Three quarters of consumers are set to cut their discretionary spending this winter to combat soaring costs associated with housing.

New data has found that 80% of consumers are concerned about the prospect of rising rents, mortgage rates, and household bills such as gas and electricity this winter, and will be looking to cut back on discretionary spending as a result. 

 

The prospect of continued price rises across the economy is the greatest concern among two thirds (65%) of households this winter. And going into next year, more than four in five (83%) are concerned about the impact of rising interest rates on finances, according to the latest Retail Economics-HyperJar Cost of Living Tracker.

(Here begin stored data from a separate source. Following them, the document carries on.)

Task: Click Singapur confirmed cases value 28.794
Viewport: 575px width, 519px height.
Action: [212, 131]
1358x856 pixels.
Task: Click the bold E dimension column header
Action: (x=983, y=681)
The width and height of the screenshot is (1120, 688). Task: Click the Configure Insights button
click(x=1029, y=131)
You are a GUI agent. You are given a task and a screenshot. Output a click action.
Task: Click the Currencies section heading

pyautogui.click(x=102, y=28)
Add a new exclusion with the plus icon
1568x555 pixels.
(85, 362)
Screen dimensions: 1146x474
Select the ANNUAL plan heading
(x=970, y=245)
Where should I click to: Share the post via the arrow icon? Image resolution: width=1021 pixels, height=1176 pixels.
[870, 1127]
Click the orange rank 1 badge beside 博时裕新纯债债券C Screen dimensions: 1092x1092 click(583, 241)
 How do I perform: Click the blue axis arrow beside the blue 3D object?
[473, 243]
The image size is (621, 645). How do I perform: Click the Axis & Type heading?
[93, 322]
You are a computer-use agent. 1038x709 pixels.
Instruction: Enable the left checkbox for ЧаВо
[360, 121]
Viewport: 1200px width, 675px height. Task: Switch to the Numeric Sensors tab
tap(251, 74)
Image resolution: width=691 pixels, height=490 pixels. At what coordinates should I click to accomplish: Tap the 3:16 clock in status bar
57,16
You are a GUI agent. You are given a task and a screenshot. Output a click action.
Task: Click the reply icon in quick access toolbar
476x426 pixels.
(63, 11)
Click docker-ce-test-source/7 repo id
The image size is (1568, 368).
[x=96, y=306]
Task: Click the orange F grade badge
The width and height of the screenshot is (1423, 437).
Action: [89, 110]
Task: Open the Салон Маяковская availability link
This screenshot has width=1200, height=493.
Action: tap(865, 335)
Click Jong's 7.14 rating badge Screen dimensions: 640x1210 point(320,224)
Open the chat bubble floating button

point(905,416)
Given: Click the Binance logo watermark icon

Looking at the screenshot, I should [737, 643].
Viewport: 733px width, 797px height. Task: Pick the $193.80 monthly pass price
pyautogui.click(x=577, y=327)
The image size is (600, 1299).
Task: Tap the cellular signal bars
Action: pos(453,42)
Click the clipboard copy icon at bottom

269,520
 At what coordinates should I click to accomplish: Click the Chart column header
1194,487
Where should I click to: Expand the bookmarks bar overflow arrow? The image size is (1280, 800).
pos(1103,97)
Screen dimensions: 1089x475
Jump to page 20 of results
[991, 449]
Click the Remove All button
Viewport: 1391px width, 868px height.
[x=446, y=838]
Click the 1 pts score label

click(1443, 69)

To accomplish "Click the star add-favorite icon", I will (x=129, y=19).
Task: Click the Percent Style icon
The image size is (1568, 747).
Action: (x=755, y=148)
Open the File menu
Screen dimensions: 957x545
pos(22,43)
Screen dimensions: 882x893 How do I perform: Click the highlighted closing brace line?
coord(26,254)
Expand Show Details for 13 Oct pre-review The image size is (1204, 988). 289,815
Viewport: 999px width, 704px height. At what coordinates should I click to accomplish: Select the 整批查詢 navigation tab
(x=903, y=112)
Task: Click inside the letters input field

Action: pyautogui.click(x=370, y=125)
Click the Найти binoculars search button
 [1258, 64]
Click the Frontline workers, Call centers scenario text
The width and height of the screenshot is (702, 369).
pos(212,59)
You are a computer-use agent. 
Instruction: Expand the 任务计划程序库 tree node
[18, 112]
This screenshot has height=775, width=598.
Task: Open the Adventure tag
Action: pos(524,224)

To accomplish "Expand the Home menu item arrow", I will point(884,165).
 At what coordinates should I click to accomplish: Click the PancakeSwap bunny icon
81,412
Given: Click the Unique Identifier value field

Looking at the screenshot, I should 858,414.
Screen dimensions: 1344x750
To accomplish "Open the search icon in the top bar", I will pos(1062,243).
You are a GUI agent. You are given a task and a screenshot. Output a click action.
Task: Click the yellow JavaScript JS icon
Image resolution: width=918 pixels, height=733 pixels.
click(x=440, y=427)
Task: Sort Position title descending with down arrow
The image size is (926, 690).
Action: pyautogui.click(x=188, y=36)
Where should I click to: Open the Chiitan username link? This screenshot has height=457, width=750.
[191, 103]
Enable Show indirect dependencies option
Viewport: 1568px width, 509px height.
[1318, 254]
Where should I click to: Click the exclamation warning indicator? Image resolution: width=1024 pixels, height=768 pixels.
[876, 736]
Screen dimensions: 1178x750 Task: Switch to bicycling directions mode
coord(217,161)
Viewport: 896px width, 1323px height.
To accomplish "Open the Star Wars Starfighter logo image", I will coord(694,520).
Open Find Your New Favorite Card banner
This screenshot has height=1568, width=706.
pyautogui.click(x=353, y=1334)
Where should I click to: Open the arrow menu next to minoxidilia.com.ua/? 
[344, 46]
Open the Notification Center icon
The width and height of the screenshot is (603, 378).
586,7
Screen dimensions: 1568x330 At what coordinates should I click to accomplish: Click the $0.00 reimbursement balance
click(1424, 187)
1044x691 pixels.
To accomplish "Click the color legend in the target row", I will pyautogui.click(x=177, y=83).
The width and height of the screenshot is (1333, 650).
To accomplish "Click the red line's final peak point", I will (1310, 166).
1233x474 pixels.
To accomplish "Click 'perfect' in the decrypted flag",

With consumers looking to rein in spending this winter, 77% of respondents said they would cut back on eating out and holidays. However, more concerningly, 42% said they would be forced to spend less on energy and even food as they look to ride out the latest economic uncertainty. 

 

The biggest annual rise in food prices since 1980 has hit the least affluent the hardest, with less affluent households facing a 14% increase in food inflation and a 16% drop in their discretionary incomes versus the same period in 2021. 

Halloween’s £130m hit

Coming into retail’s crucial golden quarter, the cost-of-living crisis is also primed to hit seasonal spending. 

The data found 73% of Halloween shoppers are expected to reduce their spend on the event this year, compared with just 1.4% of consumers who expect to increase spending on the event.

 

Those cutting back on spending expect to do so by as much as 41%, which has led Retail Economics to predict that retailers can expect to see £130m less in spending this year compared with last. 

Costumes are set to face the greatest level of cutback, with more than a third (37%) of consumers expected to reduce spending on this category in 2022. This is followed by indoor decorations (33%), outdoor decorations (29%) and sweets (25%).

Retail Economics chief executive Richard Lim said: “Consumers are understandably nervous about the future and intend to take a grip of their finances by cutting back on non-essential purchases and reducing their energy consumption.

“But as worried households contemplate how they will make ends meet this winter, the political chaos that has unfolded over the last couple of weeks has only intensified their concerns.

“A series of mini-budget U-turns leaves consumers uncertain about the levels of support that will be in place next spring, which will only make for a more cautious outlook. Heading into the festive period, many shoppers will be constrained by the reality of tighter budgets, while softer levels of confidence will also dampen their Christmas spirits.”